Pennsylvania top court upholds mandatory retirement age for judges

[JURIST] The Supreme Court of Pennsylvania [official website] on Monday upheld [opinion, PDF] the mandatory retirement provision for judicial officers. The complaint [JURIST report], originally filed by six Pennsylvania judges, alleged that the mandatory retirement provision in the Pennsylvania Constitution [text] was in violation of the equal protection and due process clauses of the Fourteenth Amendment [text] to the US Constitution. The court, although sympathetic, held that because of the people's indefeasible right to alter their government by amending the Constitution, the mandatory retirement provision was subject to deferential, rational basis review under both equal protection and due process. The court concluded that that standard had been satisfied:

Therefore, although certain societal circumstances may have changed since 1968 when the challenged provision was added to the Constitution—and, indeed, some of the original justifications for mandatory retirement may not have reflected the most fair or even the most beneficial public policy—the proper approach of conforming the Constitution more closely with Petitioners' vision of how experiential changes should be taken into account is to pursue further amendment to the Pennsylvania Constitution.
The matter was remanded to the Commonwealth Court for dismissal of the complaints with prejudice, and judgment granted in favor of the Commonwealth.

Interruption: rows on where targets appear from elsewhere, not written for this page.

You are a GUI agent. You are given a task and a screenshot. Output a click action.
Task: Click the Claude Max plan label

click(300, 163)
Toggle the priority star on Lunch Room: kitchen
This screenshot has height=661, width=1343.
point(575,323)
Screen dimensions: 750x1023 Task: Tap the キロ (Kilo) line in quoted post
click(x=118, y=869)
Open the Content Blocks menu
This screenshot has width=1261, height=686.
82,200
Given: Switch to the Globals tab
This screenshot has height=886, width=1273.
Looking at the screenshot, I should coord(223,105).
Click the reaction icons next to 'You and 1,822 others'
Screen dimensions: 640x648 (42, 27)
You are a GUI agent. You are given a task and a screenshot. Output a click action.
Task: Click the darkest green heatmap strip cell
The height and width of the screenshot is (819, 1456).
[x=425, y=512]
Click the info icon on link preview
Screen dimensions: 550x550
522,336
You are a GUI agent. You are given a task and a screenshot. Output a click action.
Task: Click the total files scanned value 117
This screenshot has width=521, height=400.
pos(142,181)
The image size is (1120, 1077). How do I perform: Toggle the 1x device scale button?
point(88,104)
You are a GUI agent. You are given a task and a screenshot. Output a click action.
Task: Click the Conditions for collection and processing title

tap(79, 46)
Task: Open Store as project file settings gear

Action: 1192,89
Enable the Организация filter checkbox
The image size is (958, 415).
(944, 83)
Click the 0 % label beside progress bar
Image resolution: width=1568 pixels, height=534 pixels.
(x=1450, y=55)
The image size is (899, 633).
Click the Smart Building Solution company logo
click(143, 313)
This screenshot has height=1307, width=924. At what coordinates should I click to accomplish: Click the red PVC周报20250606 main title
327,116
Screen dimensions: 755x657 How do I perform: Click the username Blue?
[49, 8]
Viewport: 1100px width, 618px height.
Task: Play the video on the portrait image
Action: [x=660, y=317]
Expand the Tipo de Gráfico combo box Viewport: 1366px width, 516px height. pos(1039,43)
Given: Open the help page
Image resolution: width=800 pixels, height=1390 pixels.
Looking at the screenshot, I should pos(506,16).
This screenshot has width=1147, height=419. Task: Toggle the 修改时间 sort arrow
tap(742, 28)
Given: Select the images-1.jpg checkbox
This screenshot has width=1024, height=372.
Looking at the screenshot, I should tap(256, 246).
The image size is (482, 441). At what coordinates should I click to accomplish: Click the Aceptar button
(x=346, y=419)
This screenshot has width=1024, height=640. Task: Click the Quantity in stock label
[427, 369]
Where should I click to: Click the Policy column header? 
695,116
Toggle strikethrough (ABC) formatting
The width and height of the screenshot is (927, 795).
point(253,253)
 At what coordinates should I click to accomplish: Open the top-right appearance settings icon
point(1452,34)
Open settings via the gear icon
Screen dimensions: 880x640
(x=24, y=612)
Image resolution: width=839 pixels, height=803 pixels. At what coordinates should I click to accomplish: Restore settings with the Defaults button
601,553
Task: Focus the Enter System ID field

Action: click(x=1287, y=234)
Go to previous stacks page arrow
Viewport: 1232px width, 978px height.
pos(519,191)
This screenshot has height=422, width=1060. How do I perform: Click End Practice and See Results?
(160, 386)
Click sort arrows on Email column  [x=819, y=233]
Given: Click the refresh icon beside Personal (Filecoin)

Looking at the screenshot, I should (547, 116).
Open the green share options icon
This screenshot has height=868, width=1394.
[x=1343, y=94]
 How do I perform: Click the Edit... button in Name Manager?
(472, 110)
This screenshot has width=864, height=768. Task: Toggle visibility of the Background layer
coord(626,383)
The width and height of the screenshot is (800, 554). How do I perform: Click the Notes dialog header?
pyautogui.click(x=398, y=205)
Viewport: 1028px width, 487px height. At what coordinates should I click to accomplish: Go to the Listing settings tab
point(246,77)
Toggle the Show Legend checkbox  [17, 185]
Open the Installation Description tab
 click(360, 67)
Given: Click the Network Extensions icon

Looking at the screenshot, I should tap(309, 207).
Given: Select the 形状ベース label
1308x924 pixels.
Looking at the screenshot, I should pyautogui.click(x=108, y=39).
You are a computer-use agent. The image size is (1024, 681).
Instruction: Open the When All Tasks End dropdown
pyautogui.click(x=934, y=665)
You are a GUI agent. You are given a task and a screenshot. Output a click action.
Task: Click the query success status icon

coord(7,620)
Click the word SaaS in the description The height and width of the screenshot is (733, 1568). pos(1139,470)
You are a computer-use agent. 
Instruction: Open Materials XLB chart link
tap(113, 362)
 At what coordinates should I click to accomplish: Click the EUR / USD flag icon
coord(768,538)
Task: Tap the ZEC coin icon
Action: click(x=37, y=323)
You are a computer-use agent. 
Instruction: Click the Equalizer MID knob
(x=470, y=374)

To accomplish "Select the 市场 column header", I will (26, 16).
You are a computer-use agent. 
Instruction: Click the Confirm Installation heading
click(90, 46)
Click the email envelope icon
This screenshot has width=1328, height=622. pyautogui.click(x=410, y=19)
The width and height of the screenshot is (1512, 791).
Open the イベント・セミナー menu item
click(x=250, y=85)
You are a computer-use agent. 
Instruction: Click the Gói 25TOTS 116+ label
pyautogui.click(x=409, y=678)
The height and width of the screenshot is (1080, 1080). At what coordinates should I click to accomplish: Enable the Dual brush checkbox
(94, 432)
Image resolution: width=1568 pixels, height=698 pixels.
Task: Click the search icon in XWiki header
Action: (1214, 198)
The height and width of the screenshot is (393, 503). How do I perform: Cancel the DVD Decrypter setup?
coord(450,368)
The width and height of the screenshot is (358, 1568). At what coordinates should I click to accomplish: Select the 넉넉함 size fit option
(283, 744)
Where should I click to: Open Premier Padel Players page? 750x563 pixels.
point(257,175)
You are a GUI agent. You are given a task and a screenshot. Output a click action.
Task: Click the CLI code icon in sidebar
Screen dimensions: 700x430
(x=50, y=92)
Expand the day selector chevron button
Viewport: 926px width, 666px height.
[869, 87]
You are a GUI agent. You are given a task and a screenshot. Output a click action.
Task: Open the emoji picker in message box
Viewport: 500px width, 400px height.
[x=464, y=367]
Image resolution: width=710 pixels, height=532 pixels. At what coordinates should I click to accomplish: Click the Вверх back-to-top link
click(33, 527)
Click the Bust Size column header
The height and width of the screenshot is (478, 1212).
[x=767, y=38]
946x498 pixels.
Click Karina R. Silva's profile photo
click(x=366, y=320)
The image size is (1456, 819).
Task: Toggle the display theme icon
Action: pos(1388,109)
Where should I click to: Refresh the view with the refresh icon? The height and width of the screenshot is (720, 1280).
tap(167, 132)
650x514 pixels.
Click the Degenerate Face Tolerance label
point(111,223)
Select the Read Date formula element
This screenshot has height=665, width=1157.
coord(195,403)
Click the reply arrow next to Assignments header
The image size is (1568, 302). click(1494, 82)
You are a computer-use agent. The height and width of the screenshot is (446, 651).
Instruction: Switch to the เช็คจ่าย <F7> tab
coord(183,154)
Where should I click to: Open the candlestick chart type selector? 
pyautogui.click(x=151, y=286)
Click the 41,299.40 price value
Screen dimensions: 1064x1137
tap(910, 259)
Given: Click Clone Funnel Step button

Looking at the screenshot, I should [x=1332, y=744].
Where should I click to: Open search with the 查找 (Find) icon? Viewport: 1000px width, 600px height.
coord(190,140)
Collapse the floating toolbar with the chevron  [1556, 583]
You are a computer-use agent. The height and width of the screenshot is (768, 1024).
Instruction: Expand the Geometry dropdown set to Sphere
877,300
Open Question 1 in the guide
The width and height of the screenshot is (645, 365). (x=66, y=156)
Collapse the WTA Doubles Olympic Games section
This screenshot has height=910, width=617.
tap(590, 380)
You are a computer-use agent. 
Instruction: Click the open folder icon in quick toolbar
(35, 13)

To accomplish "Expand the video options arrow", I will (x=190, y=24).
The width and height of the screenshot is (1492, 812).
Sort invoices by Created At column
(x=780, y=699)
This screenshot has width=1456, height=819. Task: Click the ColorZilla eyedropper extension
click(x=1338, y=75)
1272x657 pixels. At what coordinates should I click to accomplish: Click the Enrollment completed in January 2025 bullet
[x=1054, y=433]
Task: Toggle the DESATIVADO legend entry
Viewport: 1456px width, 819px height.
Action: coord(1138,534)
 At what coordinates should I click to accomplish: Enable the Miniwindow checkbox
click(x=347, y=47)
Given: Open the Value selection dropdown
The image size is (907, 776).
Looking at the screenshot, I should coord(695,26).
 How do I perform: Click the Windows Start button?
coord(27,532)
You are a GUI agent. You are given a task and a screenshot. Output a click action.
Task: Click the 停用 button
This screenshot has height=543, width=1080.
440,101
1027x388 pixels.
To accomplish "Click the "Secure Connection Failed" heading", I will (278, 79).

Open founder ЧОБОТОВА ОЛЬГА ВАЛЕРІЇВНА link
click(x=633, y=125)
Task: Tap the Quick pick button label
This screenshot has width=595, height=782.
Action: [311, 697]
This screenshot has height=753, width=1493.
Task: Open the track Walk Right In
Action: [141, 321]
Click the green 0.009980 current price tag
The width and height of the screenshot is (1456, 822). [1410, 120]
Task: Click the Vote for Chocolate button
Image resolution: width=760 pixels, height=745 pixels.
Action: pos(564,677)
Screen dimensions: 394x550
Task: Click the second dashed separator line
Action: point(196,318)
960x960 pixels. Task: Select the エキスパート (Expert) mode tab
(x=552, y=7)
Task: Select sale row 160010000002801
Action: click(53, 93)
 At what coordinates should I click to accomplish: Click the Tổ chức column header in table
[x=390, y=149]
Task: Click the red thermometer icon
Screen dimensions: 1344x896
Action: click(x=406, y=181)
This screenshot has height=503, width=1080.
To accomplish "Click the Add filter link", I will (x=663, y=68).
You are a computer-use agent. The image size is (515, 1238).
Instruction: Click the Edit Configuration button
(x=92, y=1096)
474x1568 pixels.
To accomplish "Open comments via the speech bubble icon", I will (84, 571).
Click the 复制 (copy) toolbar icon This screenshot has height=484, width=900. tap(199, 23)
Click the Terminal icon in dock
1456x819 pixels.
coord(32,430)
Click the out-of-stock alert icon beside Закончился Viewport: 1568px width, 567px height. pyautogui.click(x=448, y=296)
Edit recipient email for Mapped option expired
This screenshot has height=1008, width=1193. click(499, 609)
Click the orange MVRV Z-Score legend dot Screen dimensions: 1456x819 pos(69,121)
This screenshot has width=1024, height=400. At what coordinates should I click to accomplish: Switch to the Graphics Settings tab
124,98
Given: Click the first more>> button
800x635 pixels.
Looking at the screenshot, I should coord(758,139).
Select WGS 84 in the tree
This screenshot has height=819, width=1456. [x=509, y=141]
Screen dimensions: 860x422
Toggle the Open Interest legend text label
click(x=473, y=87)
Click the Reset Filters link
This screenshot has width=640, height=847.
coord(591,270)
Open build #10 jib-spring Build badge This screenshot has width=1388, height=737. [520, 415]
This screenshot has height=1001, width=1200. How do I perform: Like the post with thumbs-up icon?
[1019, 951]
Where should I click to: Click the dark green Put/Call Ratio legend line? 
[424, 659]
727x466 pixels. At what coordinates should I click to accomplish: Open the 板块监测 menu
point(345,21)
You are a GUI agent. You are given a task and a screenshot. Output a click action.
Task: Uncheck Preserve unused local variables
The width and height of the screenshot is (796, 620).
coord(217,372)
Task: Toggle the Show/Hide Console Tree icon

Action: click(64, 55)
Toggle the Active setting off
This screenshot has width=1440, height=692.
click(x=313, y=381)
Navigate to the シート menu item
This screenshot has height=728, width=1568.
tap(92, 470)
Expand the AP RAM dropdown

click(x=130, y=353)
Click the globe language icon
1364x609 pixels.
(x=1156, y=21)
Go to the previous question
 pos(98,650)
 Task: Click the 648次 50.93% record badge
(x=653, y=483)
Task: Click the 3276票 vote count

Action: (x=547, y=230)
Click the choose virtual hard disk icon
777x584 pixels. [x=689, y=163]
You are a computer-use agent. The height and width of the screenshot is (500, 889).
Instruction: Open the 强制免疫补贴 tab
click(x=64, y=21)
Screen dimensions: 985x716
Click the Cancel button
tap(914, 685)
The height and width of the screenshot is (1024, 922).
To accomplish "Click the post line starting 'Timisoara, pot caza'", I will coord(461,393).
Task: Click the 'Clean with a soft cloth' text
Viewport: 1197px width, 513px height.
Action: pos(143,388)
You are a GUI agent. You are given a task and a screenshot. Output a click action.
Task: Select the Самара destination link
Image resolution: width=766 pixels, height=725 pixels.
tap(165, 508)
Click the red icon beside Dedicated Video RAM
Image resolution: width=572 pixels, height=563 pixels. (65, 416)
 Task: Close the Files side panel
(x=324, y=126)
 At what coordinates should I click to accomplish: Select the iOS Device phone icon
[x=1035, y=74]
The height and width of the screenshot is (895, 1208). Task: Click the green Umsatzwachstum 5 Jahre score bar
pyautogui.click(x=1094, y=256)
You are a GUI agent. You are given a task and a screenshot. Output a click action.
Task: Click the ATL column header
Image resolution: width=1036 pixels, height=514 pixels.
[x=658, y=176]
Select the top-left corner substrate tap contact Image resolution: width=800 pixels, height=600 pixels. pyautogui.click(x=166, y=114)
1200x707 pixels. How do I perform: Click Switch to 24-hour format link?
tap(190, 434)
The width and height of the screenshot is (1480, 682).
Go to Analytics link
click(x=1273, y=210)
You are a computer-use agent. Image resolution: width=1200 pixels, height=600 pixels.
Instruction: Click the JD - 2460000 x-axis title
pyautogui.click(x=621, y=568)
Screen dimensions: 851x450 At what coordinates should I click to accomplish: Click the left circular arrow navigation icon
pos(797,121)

The US Supreme Court [official website] has previously considered the merits of a challenge to mandatory retirement provisions of a state constitution. In Gregory v. Ashcroft [opinion], Missouri state court judges challenged a mandatory retirement provision in the state constitution, but the Supreme Court held that the provision did not violate equal protection. Mandatory retirement laws have been considered in European courts of law as well. In November the European Court of Justice (ECJ) [official website] struck down [JURIST report] a law which would have lowered the mandatory retirement age for judges in Hungary from 70 to 62, stating the law was not proportionate to the objectives Hungary was pursing. In 2009 the ECJ ruled that UK mandatory retirement laws were not discriminatory [JURIST report], stating age-based classifications are justifiable in some circumstances. The ECJ also ruled in 2007 that the EU's mandatory retirement policies [JURIST report] did not violate the prohibition against age discrimination if the policy is intended to further the legitimate public interest of increasing employment and the retirees are provided with full pensions.